A Window Framed by Love
- an excerpt from The Daily Muse - Tom Spencer's Soul of the Garden
(written a few days after the terror attacks of 9/11)
I have been thinking about memory a good deal lately- about how the events of the past week serve as a challenge to our culture's ability to sustain memory and resolve. Will we remember what has been done? And more importantly, when we respond, will we remember who we are? I fear that the absense of memory will lead to lack of sustained action, or worse still, actions that sink us to the terrorist's level. In either case, all will be lost.
Memory has a role to play in our gardens as well. It often seems to me that my own garden is rooted in memories of a childhood surrounded by nature's beauty and sheltered by a loving family.
Years ago, I was attending a board retreat for the Seton Cove, and the facilitator asked us to think about the welcoming physical atmosphere of the Cove. He suggested that we think about anything that had caught our eye that morning as we came in and to meditate on it. I remembered that before I passed through the door I spent a moment or two with a beautiful yellow iris that I had transplanted there from my own garden. So, I chose to meditate on that. Initially, all I did was fidget in my chair, but slowly my thoughts started to drift. After a few moments I found myself transported back to the bedroom I shared with my brother when we were growing up.
It was a spring morning, and I was just rousing myself from sleep. As I lay amid the tangle of my sheets and covers I heard a bird that I recognized as a 'wild canary' singing outside of our window. (Probably a warbler or goldfinch.) My brother, sister and I felt a special reverence for these bright yellow birds. They seemed to appear magically, riding the seed heads of the meadow grasses and flowers behind our backyard.

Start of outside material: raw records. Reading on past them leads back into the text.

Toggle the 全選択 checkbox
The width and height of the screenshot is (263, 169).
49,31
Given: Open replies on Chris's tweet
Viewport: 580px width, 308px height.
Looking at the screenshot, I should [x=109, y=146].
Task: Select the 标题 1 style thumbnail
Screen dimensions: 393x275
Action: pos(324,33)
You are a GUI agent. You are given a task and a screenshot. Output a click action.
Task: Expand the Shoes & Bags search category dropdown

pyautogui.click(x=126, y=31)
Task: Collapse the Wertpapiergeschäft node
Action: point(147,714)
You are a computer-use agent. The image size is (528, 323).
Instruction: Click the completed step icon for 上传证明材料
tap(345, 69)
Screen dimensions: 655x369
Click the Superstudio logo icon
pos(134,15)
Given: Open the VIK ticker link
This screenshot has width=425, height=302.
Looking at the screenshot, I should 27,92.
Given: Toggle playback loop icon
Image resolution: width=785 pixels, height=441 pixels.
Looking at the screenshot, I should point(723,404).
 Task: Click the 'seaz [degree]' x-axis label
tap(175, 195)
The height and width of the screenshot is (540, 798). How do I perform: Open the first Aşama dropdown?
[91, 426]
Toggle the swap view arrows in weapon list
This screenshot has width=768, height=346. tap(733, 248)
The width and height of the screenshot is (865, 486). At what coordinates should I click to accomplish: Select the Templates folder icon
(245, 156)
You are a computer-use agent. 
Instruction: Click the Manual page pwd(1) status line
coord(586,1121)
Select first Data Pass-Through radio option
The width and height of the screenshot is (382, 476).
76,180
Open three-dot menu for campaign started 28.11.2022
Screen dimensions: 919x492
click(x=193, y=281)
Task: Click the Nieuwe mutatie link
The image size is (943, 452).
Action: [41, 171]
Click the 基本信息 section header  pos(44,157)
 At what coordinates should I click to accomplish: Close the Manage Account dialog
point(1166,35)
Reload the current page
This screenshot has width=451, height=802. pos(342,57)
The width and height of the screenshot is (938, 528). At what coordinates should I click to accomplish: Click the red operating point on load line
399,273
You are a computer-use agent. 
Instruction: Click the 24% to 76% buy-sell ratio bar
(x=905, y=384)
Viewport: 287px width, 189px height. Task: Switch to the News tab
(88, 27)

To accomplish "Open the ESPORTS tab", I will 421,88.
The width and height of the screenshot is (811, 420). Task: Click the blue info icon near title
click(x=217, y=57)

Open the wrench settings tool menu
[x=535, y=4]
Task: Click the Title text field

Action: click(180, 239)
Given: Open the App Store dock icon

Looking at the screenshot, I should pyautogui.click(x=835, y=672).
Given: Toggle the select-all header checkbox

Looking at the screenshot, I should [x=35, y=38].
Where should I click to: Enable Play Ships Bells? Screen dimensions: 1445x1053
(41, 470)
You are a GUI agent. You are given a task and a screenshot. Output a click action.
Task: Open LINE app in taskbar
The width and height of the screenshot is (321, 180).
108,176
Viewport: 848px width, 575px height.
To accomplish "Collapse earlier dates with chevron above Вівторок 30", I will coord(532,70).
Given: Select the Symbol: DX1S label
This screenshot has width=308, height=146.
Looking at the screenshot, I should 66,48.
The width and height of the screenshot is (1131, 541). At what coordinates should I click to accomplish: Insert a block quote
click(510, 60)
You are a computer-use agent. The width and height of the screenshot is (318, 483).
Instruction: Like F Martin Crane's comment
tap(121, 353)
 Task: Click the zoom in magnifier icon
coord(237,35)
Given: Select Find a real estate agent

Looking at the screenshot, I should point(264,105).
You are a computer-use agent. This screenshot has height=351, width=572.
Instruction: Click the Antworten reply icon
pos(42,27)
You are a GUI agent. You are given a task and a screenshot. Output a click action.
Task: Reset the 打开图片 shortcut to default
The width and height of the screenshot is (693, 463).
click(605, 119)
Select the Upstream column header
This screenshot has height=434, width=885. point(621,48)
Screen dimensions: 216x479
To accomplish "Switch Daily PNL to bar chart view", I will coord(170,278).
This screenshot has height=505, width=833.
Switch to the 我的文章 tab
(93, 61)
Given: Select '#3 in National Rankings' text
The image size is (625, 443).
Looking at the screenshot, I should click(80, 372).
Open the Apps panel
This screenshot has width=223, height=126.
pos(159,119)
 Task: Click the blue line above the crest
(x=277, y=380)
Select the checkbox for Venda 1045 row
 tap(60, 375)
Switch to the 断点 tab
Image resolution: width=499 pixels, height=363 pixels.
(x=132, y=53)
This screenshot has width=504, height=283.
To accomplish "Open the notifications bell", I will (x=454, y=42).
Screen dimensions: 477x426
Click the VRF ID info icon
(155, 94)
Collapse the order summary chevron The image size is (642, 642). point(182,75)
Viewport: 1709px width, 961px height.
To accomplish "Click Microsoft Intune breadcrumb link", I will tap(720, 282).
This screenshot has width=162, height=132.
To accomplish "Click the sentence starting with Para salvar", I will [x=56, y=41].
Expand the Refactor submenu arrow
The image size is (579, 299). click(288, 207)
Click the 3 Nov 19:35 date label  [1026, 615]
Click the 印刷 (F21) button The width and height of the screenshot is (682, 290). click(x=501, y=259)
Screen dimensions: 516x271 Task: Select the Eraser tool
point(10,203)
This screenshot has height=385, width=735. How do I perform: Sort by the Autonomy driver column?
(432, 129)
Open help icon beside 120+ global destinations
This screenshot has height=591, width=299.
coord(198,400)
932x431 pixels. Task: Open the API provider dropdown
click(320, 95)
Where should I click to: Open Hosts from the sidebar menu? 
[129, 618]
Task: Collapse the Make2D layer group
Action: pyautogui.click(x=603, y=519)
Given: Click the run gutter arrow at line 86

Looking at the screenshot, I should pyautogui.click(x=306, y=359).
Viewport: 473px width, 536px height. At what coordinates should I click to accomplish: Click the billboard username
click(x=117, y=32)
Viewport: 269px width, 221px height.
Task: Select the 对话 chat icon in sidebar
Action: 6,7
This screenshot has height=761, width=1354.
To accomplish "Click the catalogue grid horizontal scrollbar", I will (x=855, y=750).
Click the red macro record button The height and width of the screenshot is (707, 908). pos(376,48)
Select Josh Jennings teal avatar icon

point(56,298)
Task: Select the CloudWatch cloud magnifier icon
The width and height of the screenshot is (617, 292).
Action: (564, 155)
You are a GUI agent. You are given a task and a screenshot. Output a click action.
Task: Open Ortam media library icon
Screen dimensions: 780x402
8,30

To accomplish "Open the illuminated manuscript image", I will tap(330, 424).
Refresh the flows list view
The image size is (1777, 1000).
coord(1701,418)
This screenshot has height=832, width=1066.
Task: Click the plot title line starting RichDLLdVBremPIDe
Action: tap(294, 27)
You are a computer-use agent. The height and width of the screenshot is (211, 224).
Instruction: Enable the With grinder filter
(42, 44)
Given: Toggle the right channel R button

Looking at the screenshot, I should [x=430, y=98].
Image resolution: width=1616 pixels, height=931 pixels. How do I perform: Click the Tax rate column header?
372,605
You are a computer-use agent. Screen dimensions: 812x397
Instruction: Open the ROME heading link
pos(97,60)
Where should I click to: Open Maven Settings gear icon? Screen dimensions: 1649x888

I jumped from bed to watch them. The sun warmed my arms as I rested them on the window sill and a slight breeze lifted the curtains letting the birdsong drift in. A dogwood tree, planted by my father, was blooming just a few feet away, and the birds were hard at work harvesting seeds. As I sat in the Seton Cove meeting room, I remembered the distinctive smell of the wooden sill and remembered too that I could hear my parents talking in the kitchen. My mom was preparing breakfast and the scent of coffee and bacon mingled with the sound of their voices. Sitting there in my chair, now lost in memory, I recalled the profound sense of thankfulness and awe I felt- I remembered that somehow, in my child-like way, I knew how very fortunate I was to be there, framed by that window, and by the love and sacrifice that made the peace of that moment possible.
We forget how many children around the globe will never know such a morning. Until a few days ago, most of us took for granted the bounty of our tables, our safety, our very good fortune.
The roots of our gardens grow deep in the labors and loves of those who came before us. Let us cherish their memory, holding fast to our hopes that our children's children will someday peek outside of windows framed by love.
A child's world is fresh and
new and beautiful, full of wonder and excitement. It is our misfortune that for
most of us that clear-eyed vision, that true instinct for what is beautiful and
awe-inspiring, is dimmed and even lost before we reach adulthood.